Qué harás: Renombra "Bruselas" como "Estrasburgo" y copia el texto sobre Europa desde "A Europa se" hasta "de la Unión.", con ese cambio aplicado.

Texto:
A Europa se le acaba el tiempo para corregir el tiro de sus políticas
Debe consolidar la unión política, y corregir el estancamiento industrial, los excesos verdes y la migración desordenada
Se veía venir. Cualquiera con mediana sensibilidad pituitaria en Europa barruntaba que las elecciones de junio iban a suponer una seria embestida contra muchas de las políticas aplicadas desde Bruselas, y ni siquiera las correcciones de última hora han logrado esquivar el golpe. Las consecuencias políticas del nada sorprendente tsunami político han surgido con una inmediatez desconocida, con convocatorias electorales internas en Francia o Bélgica, y quién sabe si en Alemania, tras las muy severas derrotas de quien maneja ahora el eje francoalemán, clave de bóveda de la Unión.
Europa vuelve al diván para rumiar esta enmienda a sus políticas, pero no dispone para corregirla de la eternidad con la que acostumbra a practicar sus decisiones. Debe imprimir más diligencia para dar respuestas efectivas a la amenaza creciente a la paz y la seguridad estratégica que fue el germen del proyecto; a la pérdida de competitividad económica e industrial que erosiona las rentas y la riqueza europea y que está detrás del creciente euroescepticismo; a la acuciante crisis demográfica que genera un envejecimiento imparable y una inmigración desordenada; a la intención de ser más verde que nadie, más rápido que nadie, sin reparar en los costes para empresas y particulares; al trasvase de rentas intracomunitario siempre en recurrente sentido de norte a sur y sin apreciar el sacrificio de las contraprestaciones; en fin, a las dudas que por un asunto o por otro han cebado el ánimo crítico de millones de votantes y que no puede despacharse considerándolo un simple desahogo.

Registros seleccionados:
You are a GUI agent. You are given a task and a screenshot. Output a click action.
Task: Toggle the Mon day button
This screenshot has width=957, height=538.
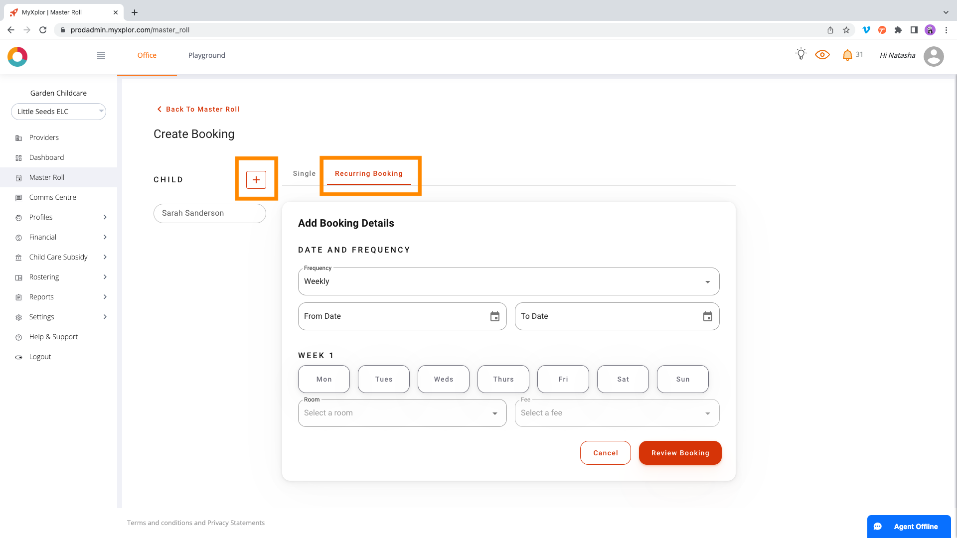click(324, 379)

--

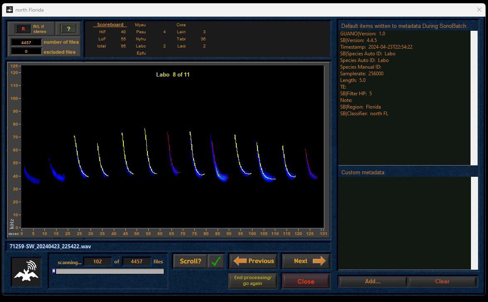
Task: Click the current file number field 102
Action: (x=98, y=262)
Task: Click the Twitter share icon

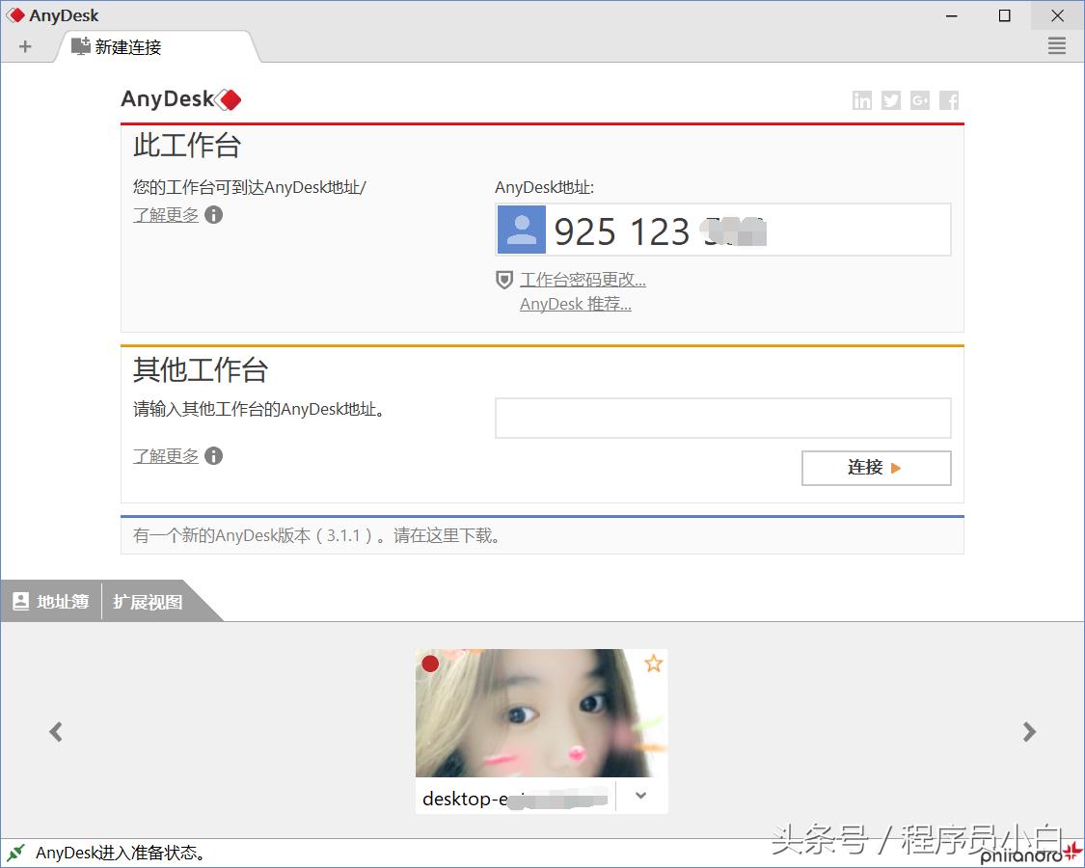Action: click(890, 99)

Solución propuesta:
A Europa se le acaba el tiempo para corregir el tiro de sus políticas
Debe consolidar la unión política, y corregir el estancamiento industrial, los excesos verdes y la migración desordenada
Se veía venir. Cualquiera con mediana sensibilidad pituitaria en Europa barruntaba que las elecciones de junio iban a suponer una seria embestida contra muchas de las políticas aplicadas desde Estrasburgo, y ni siquiera las correcciones de última hora han logrado esquivar el golpe. Las consecuencias políticas del nada sorprendente tsunami político han surgido con una inmediatez desconocida, con convocatorias electorales internas en Francia o Bélgica, y quién sabe si en Alemania, tras las muy severas derrotas de quien maneja ahora el eje francoalemán, clave de bóveda de la Unión.